Not to mention any names or anything, but . . .

“Look at my record,” Mistri says, pointing to a current mark of 139-104-20, including this season’s 16-6.

“My teams have been 13-6 or thereabouts at the end of most years. But is Fullerton looked upon as ‘a soccer school’? No. Part of the reason is that we hadn’t done much in the playoffs, but the way things are structured, you don’t go to the playoffs based on your record you have.
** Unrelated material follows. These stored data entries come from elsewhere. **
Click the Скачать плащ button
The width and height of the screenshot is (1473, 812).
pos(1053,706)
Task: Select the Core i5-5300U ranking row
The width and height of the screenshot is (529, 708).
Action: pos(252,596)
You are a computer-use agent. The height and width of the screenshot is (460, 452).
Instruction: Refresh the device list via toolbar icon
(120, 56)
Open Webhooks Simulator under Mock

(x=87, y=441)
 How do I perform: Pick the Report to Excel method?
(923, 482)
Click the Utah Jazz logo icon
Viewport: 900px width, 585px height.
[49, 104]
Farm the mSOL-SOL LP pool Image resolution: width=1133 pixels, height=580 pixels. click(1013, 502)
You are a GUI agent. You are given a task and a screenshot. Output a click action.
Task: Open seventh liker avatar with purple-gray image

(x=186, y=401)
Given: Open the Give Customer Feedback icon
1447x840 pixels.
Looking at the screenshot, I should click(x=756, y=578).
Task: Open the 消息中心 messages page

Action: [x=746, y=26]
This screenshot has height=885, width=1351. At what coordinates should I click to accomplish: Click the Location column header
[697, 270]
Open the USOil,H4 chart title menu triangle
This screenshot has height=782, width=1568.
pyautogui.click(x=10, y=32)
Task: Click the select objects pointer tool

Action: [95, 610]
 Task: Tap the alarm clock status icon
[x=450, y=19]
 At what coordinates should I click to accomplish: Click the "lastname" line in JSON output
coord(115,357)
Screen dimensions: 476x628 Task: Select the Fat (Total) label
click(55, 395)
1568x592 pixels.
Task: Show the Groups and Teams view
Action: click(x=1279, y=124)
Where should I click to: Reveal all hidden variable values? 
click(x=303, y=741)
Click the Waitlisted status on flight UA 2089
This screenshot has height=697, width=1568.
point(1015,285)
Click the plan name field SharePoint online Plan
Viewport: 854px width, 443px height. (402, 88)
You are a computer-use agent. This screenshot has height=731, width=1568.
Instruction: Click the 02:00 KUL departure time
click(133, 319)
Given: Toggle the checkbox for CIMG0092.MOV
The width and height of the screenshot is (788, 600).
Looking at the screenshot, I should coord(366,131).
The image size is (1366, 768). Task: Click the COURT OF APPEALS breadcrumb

It depends more on the kind of ‘pedigree’ you have . . .

“Last year, we were 12-6, had a better record than Stanford, but they were selected and we weren’t because they’re ‘Stanford’ and we’re ‘Cal State Fullerton.’ But if we had gotten the chance, we might have done as well as we have this year.”

Mistri is making his point from a room not far away from Murphy’s old office, in what used to be called the Titan Football House. Today, it is the Titan Futbol House. To the survivors go the spoils.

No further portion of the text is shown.